Navigating the future of software development with AWS at DevSparks Bangalore 2025
Anupam Mishra of AWS shared the limitations of current AI approaches in software development and how AWS is overcoming these challenges through future-forward concepts.
How do we help developers navigate both the challenges and opportunities of AI? How do we make sense of its potential? And how do we reduce the complexity and confusion as AI becomes deeply embedded in the software development lifecycle?
These were the questions explored by Anupam Mishra, Director, Developer Programs at AWS India and South Asia, in his lightning talk titled ‘A View from the Top: Introducing Devs to the Future of Software’ at DevSparks Bangalore 2025.
Tracing AI’s evolution in software development
Mishra began by charting how AI has reshaped software development in recent years. He recalled an earlier phase where developers were creating chatbot after chatbot until autonomous agents began taking over routine tasks.
“Today, a swarm of agents can work together to complete manual processes,” he observed. “Many companies now build autonomous systems that can categorize and resolve support tickets without any human intervention.” This shift, he noted, poses an important question for developers: “Have you ever thought—a big change is coming to my industry, and I don’t know how to be prepared?”
Urging continuous learning, Mishra said that developers are starting to question their roles, what parts of the process they truly control, and what the future of development might look like.
AI-managed vs AI-assisted development
Mishra then delved into the two main approaches developers are currently using with Generative AI: AI-managed and AI-assisted development.

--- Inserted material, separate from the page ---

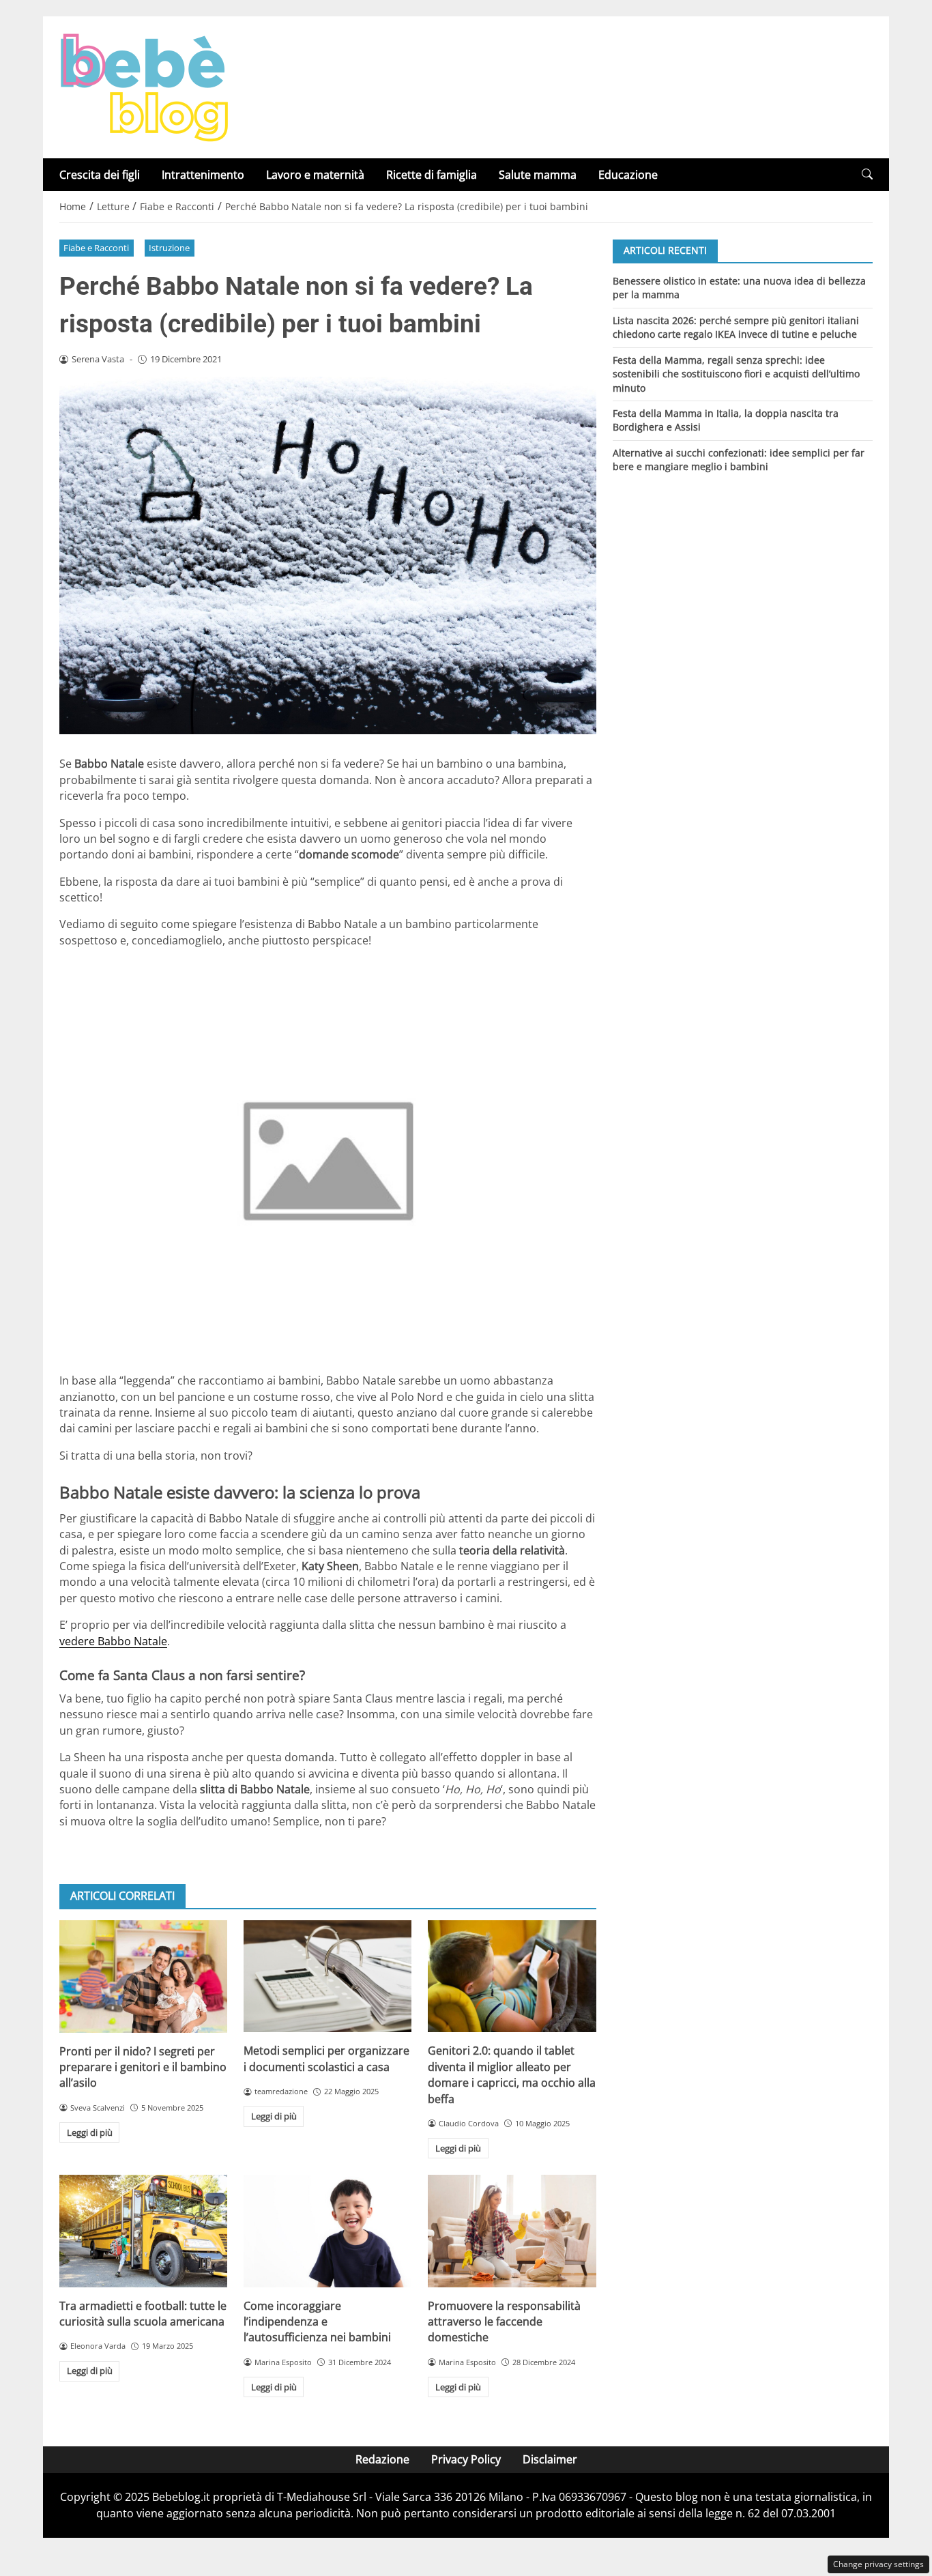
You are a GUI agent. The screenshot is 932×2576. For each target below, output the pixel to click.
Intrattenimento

To illustrate, he asked the audience, “How many of you use GenAI for coding?” About 80% of the room raised their hands.
In the AI-managed approach, developers simply describe a problem and expect GenAI to generate a complete solution. “This works up to a point,” said Mishra. For example, GenAI can quickly generate a simple to-do app or even a Tetris game. “My daughter and I built one in under five minutes,” he shared. But GenAI struggles with more complex applications. “You can’t build a shopping app like Amazon this way. It won’t work. You can’t ask it to build a system that handles 20 tasks. AI just isn’t there yet. This approach works for toy projects or proof-of-concepts.”
Even when GenAI produces complex code, it requires constant iteration. “You cannot take ownership of the code using this approach,” Mishra emphasized.

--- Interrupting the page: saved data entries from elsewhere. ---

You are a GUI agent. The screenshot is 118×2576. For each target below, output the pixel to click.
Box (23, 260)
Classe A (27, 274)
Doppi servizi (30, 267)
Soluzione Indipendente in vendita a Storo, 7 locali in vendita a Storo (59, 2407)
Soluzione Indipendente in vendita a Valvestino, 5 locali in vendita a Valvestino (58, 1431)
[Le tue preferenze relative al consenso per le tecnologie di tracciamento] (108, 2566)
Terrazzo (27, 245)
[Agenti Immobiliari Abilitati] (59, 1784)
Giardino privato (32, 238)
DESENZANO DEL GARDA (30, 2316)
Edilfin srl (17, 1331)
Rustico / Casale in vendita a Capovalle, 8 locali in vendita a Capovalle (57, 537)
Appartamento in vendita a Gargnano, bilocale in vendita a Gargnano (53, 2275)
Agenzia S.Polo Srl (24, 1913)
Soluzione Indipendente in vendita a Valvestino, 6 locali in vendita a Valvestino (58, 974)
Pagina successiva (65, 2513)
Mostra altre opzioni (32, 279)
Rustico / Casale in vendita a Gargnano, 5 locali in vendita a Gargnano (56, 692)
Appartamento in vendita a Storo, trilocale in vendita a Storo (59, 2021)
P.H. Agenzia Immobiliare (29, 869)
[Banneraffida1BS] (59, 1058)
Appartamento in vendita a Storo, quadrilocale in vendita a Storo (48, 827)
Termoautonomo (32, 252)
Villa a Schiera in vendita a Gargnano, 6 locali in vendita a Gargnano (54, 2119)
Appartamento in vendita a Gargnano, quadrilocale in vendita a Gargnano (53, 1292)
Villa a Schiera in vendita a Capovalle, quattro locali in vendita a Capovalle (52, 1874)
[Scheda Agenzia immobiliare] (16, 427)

The AI-assisted approach, where developers guide AI by providing designs, tasks, and logic, also has limitations. While it can help engineers generate functions, create test cases from a BRD, or help product managers with wireframes, it only improves productivity by 10–15%. Mishra explained that the limited productivity gains are because most developers spend only about 30% of their time actually coding. “Most developers spend just 30% of their time actually coding,” Mishra said. “You’re not leveraging AI across the entire software development lifecycle (SDLC), so whatever time you save in coding is lost in outdated manual processes from the pre-AI era.”
Rethinking development in an AI-first world
To address this gap, AWS has been asking bold questions: “How do we bring about a paradigm shift where organisations can release features 2x, 3x, or even 5x faster, without compromising on quality or developer engagement?”
Over the past year, AWS has launched a dedicated initiative focused on developers, working closely with customers to tackle real-world problems. Out of this effort, a new AI-first model of development is emerging – one that rethinks the very structure of product creation. “We stopped thinking in terms of agility, sprint planning, retros, or daily scrums – all constructs from a pre-AI era. We asked ourselves: What does development look like in an AI-native world?” Mishra said.
Mob elaboration and mob construction: A new approach
One of the most impactful concepts AWS has adopted is mob elaboration. In this approach, engineers and product managers sit together and use AI to define a product, create the BRD, list acceptance criteria, and outline all roles involved. “What usually takes weeks with a single PM working in isolation now gets done in 2–3 hours with greater clarity,” Mishra said.
Another concept, mob construction, involves breaking a project into smaller, manageable units using AI, then assigning each to a cross-functional team. “The lines between roles are blurring,” he said. “A product manager, engineer, DevOps lead, and infrastructure member come together to build the product. We’ve seen teams complete in three days what would otherwise take three months.”
Building the future, together
Mishra concluded with a call to action for developers: to embrace change and support one another in discovering new possibilities. “There’s a lot of work to be done,” he said. “But I believe the developer community will shape the future together.”